Uma das manifestações mais claras da nova configuração do Estado como ente regulador traduziu-se na devolução das tarefas que tradicionalmente lhe estavam confiadas a autoridades administrativas independentes, dotadas de independência e autonomia do poder político. Algumas destas, concentrado em si poderes de regulação (as denominadas entidades reguladoras independentes), concorrem verdadeiramente com o poder legislativo, historicamente confiado a entidades democraticamente eleitas.
Sucede que este fenómeno de deslegalização, ao abrigo do qual se admite que certas matérias possam ser preceituadas por regulamentos emanados por estas entidades, sem que sejam democraticamente eleitas ou sequer sujeitas ao escrutínio público, tem suscitado algumas inquietações. Referimo-nos, designadamente, à eventual falta de legitimidade democrática e à possível configuração de uma desvirtuação ao sistema tradicional da hierarquia da normatividade interna infraconstitucional.

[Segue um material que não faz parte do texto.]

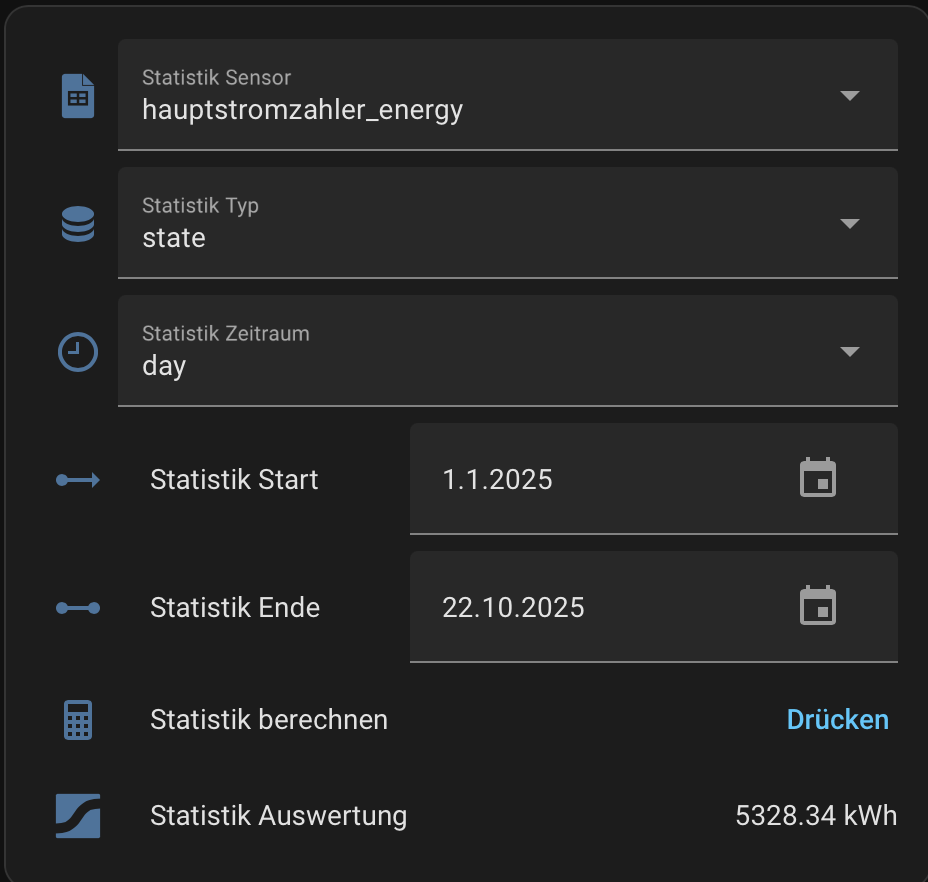Click the database icon beside Statistik Typ
928x882 pixels.
(78, 224)
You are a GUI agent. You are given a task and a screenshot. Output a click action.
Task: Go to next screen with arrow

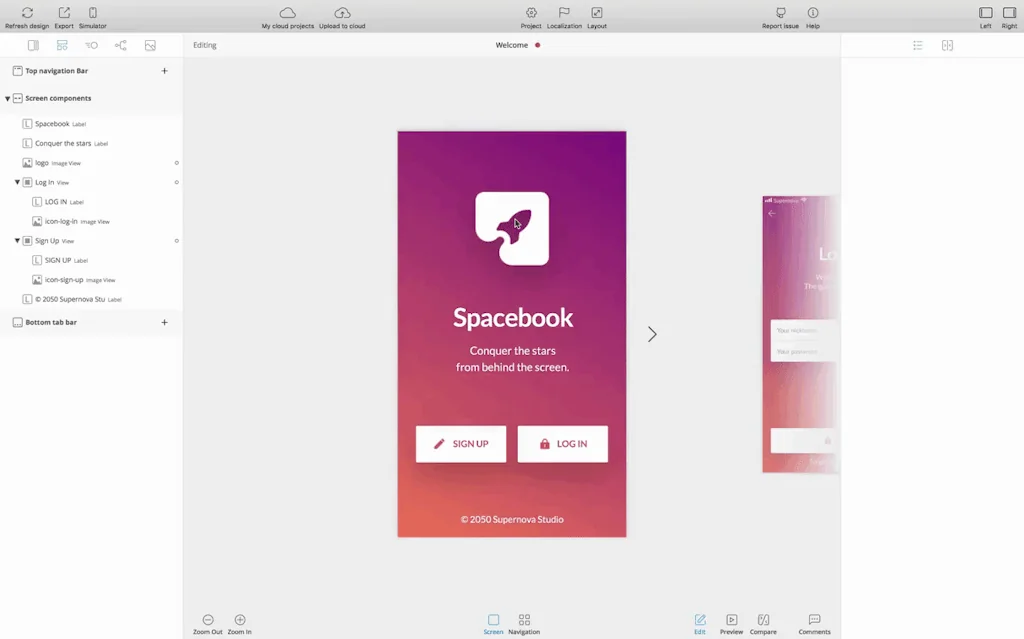(x=652, y=334)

Pretendemos, neste artigo, analisar se a deslegalização a que temos assistido a favor destas autoridades pode refletir um retrocesso no seio das garantias constitucionais, e se, a existirem tais riscos, atentas as especificidades e finalidades que lhes estão atribuídas, a deslegalização será ainda assim justificável. Voltaremos também a nossa atenção para a relação entre os regulamentos emanados por estas entidades e pelo Governo, entidades que partilham o poder regulamentar, analisando se os princípios da reserva e precedência de lei estão postos em causa nesta nova configuração de normação e que tipo de controlo judicial poderá ser exercido.